Property Assessed Clean Energy Program (PACE)

Contact the Property Tax Division by phone (530) 621-5470, ext. 4 or email

General Information

Property Assessed Clean Energy (PACE) Program allows eligible property owners in the unincorporated areas of El Dorado County to improve the energy and water efficiency of their commercial and residential properties by financing qualifying improvements through an assessment lien or special tax lien where the annual repayment amount is added to the annual property tax bill.

The El Dorado County Board of Supervisors, the City of Placerville, and the City of South Lake Tahoe approved resolutions that make PACE available to eligible property owners in the unincorporated areas of the county. PACE programs are not operated by the County or Cities. They are operated by authorized outside entities located outside of the county.

If you live within the city limits of Placerville or South Lake Tahoe, check with your city regarding available PACE programs.

PACE may provide financing to eligible residential, commercial, industrial and agricultural property owners who voluntarily enter into financing agreements for a wide range of eligible property improvements, such as energy efficiency projects, water conservation improvements, electric vehicle charging stations and renewable electricity generation installations. The loan repayment is made through an assessment or special tax that is added to an owner's annual property tax bill with repayment terms typically ranging from 5 to 20 years.

Sellers must deliver a disclosure notice regarding the lien to the prospective buyer (Civil Code §1102.6(b); Government code §§53340.2/53341.5/53754).

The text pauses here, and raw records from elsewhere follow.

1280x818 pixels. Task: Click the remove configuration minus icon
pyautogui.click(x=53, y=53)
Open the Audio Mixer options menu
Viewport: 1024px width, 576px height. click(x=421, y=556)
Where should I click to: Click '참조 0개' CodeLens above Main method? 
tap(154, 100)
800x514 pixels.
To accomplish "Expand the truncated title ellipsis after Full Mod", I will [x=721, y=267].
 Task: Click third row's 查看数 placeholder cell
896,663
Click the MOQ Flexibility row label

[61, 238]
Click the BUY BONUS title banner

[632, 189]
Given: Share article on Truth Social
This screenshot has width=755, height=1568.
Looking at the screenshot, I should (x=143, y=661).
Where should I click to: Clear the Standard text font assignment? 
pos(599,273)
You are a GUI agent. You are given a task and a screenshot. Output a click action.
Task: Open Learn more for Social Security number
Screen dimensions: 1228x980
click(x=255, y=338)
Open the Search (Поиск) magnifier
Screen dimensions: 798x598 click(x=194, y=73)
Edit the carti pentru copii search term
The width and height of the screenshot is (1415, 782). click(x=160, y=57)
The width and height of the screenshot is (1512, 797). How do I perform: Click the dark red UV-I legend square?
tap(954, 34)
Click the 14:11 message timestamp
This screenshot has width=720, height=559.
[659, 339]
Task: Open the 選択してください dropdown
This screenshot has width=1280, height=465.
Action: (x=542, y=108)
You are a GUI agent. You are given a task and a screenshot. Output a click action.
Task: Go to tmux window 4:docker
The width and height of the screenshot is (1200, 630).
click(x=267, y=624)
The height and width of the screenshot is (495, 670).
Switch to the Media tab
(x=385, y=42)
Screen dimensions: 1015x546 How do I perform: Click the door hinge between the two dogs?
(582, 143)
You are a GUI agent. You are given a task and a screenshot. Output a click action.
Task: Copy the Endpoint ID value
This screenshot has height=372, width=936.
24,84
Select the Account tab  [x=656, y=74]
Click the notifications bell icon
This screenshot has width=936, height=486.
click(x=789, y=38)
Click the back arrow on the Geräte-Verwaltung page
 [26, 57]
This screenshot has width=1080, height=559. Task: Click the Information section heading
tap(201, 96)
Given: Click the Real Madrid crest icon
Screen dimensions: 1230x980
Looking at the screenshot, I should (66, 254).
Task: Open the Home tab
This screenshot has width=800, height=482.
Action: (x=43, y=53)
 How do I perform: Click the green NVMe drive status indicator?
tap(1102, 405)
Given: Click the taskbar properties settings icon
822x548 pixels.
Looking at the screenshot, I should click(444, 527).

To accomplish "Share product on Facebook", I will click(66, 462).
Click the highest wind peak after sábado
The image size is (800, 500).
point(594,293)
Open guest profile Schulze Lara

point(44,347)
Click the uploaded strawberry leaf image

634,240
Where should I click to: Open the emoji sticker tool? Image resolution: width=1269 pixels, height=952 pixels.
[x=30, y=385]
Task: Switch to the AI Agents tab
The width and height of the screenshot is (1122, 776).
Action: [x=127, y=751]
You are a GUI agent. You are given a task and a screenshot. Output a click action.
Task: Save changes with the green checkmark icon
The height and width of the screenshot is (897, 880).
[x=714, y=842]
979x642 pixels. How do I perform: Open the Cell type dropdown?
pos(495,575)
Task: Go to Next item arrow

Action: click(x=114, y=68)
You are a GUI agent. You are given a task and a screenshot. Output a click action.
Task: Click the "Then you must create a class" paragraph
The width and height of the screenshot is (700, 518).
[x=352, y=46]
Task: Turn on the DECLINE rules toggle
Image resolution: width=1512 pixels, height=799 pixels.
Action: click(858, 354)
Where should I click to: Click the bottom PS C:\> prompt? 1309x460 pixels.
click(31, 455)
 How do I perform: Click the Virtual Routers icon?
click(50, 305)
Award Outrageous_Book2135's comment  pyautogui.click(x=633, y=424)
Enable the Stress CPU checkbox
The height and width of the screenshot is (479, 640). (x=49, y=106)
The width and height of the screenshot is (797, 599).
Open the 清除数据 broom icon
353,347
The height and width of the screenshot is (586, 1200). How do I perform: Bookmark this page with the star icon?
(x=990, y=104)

Risk Considerations for Participating Property Owners: The PACE program allows for property owners to freely and willingly enter into contractual agreements with contractors and PACE financing providers for clean energy improvements.  As with any contractual agreement, the borrower/property owner enters at their own risk. PACE improvements are loans, which have inherent risks that should be considered by all applicants. The Federal Housing Finance Agency (FHFA) has expressed concerns regarding the PACE program.  According to FHFA, the central risk is that these loans create an additional potential for the loss of a property through a tax sale or foreclosure if the owner cannot meet the extra debt burden. Some lenders may not purchase mortgages with existing PACE liens. Property owners may be required to pay off the PACE assessment balance at the time of refinance or sale. All PACE programs now include disclosures regarding FHFA's position regarding PACE programs in applications, financing documents, and closing statements.